CityX: Controllable Procedural Content Generation for Unbounded 3D Cities

arXiv:2407.17572v426 citationsh-index: 15
Originality Incremental advance
AI Analysis

This work addresses the need for high-quality 3D city generation to support embodied intelligence research, offering a practical solution for practitioners in fields such as robotics and autonomous systems.

The paper tackles the challenge of generating authentic, simulation-ready 3D cities for training and verifying embodied agents like autonomous vehicles, by developing CityX, a method that uses procedural content generation with a multi-agent framework to transform multi-modal instructions into executable programs, resulting in diverse, controllable, and realistic urban scenes that can be deployed as real-time simulators and infinite data generators.

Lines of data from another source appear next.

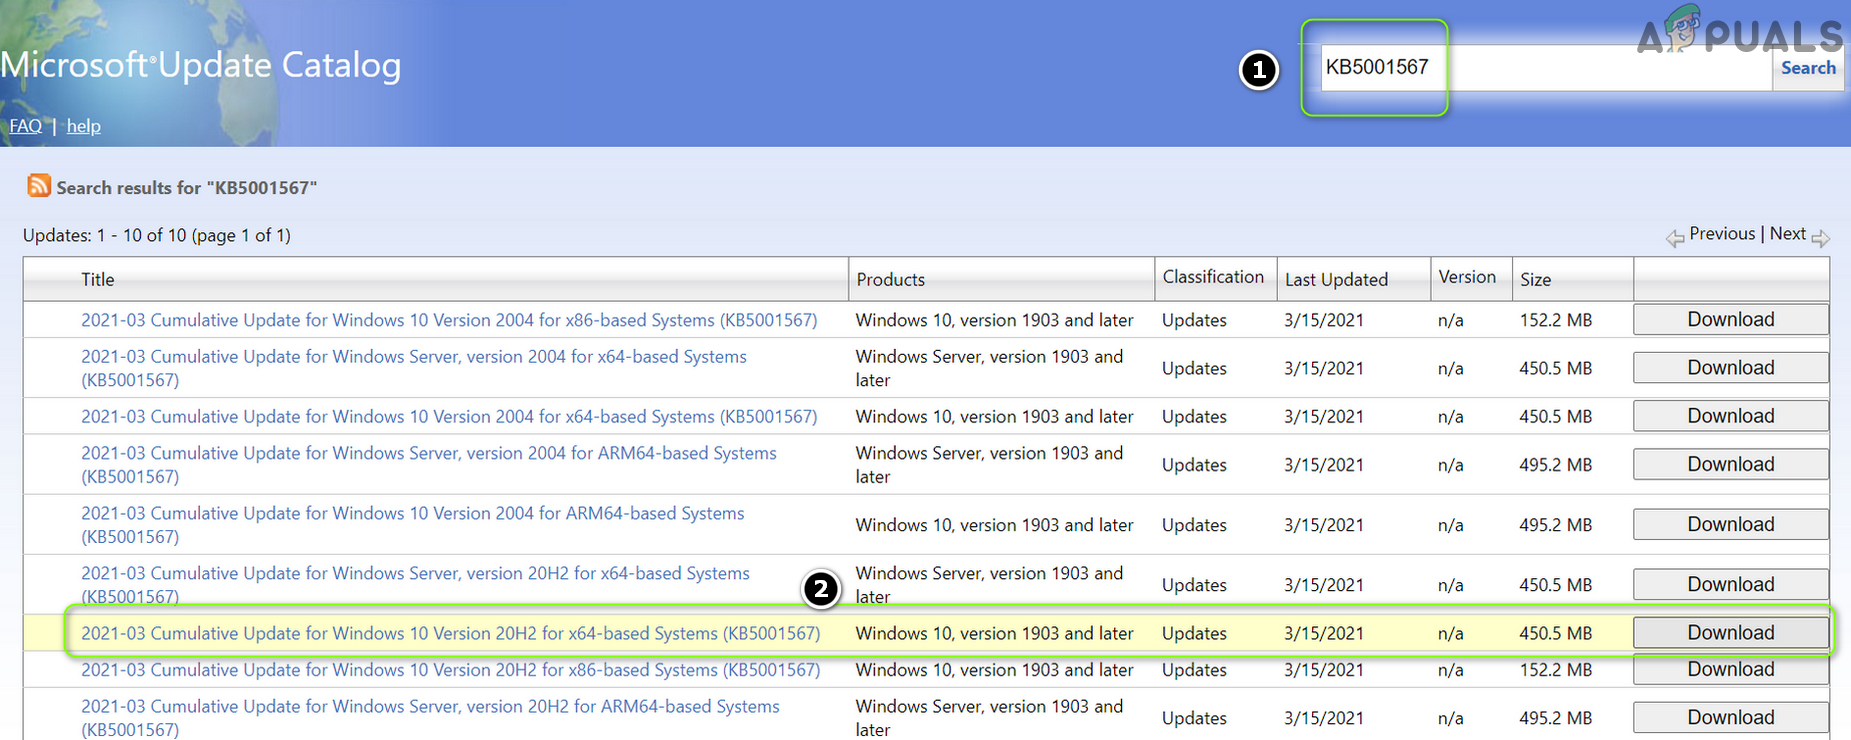Click the Previous page arrow icon
Image resolution: width=1851 pixels, height=740 pixels.
[x=1675, y=238]
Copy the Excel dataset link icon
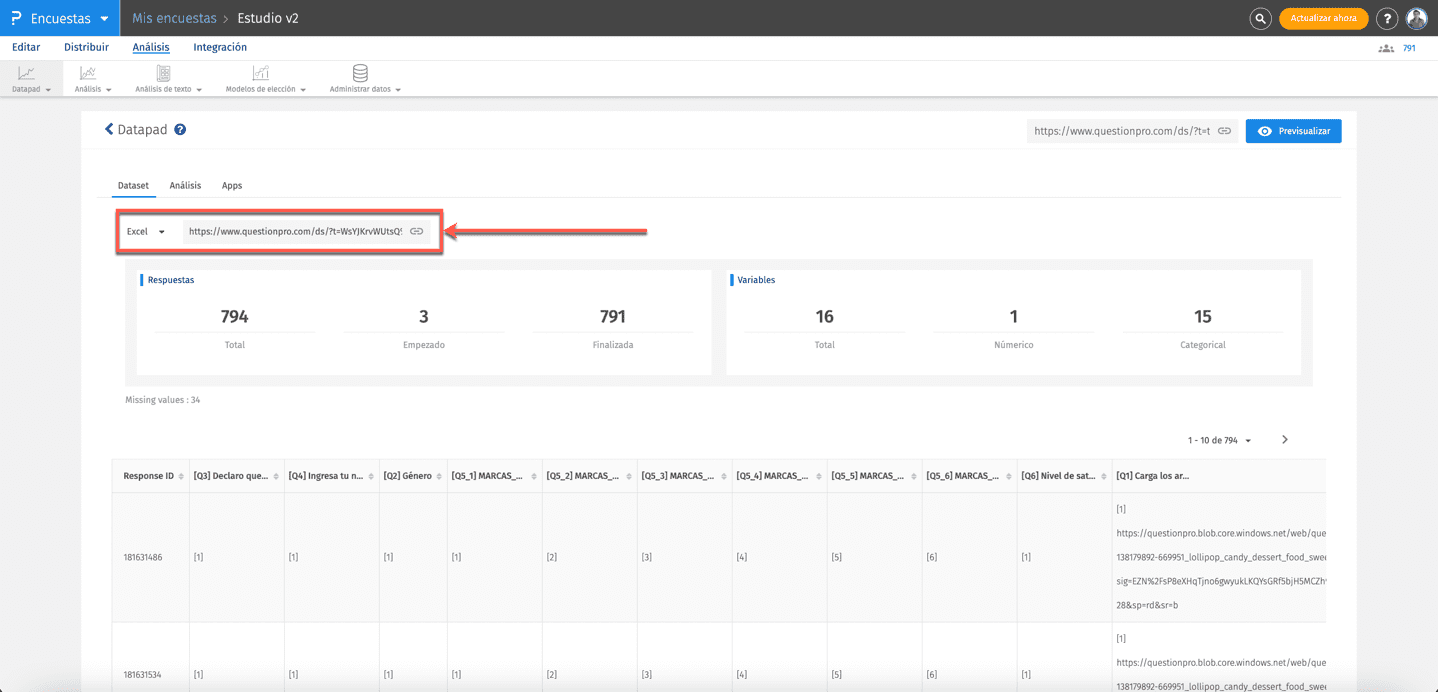The image size is (1438, 692). point(417,231)
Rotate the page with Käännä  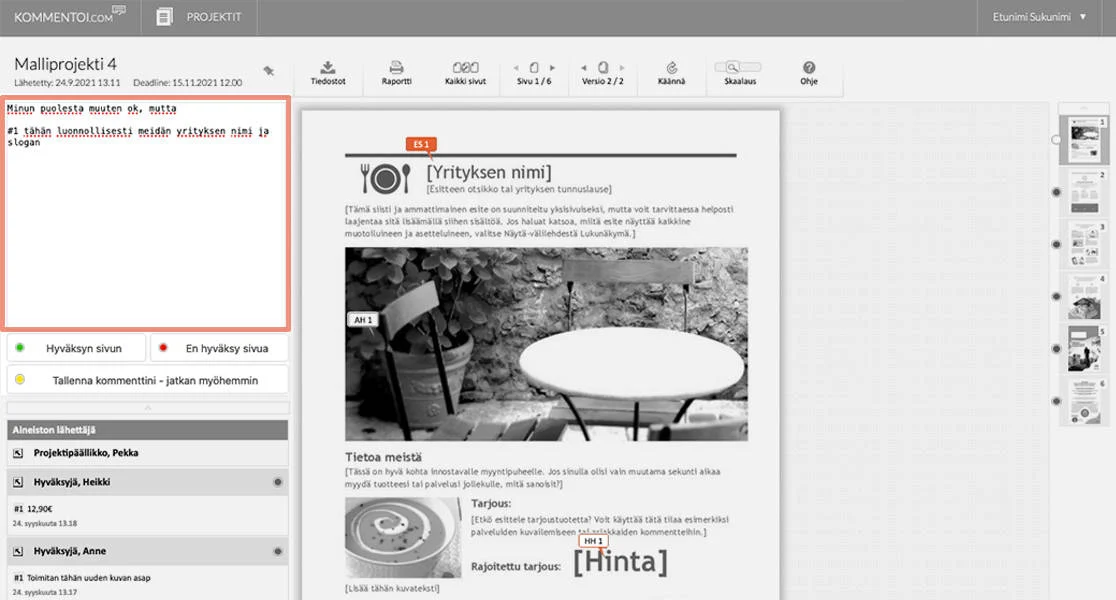(x=671, y=68)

Urban areas, as the primary human habitat in modern civilization, accommodate a broad spectrum of social activities. With the surge of embodied intelligence, recent years have witnessed an increasing presence of physical agents in urban areas, such as autonomous vehicles and delivery robots. As a result, practitioners significantly value crafting authentic, simulation-ready 3D cities to facilitate the training and verification of such agents. However, this task is quite challenging. Current generative methods fall short in either diversity, controllability, or fidelity. In this work, we resort to the procedural content generation (PCG) technique for high-fidelity generation. It assembles superior assets according to empirical rules, ultimately leading to industrial-grade outcomes. To ensure diverse and self contained creation, we design a management protocol to accommodate extensive PCG plugins with distinct functions and interfaces. Based on this unified PCG library, we develop a multi-agent framework to transform multi-modal instructions, including OSM, semantic maps, and satellite images, into executable programs. The programs coordinate relevant plugins to construct the 3D city consistent with the control condition. A visual feedback scheme is introduced to further refine the initial outcomes. Our method, named CityX, demonstrates its superiority in creating diverse, controllable, and realistic 3D urban scenes. The synthetic scenes can be seamlessly deployed as a real-time simulator and an infinite data generator for embodied intelligence research. Our project page: https://cityx-lab.github.io.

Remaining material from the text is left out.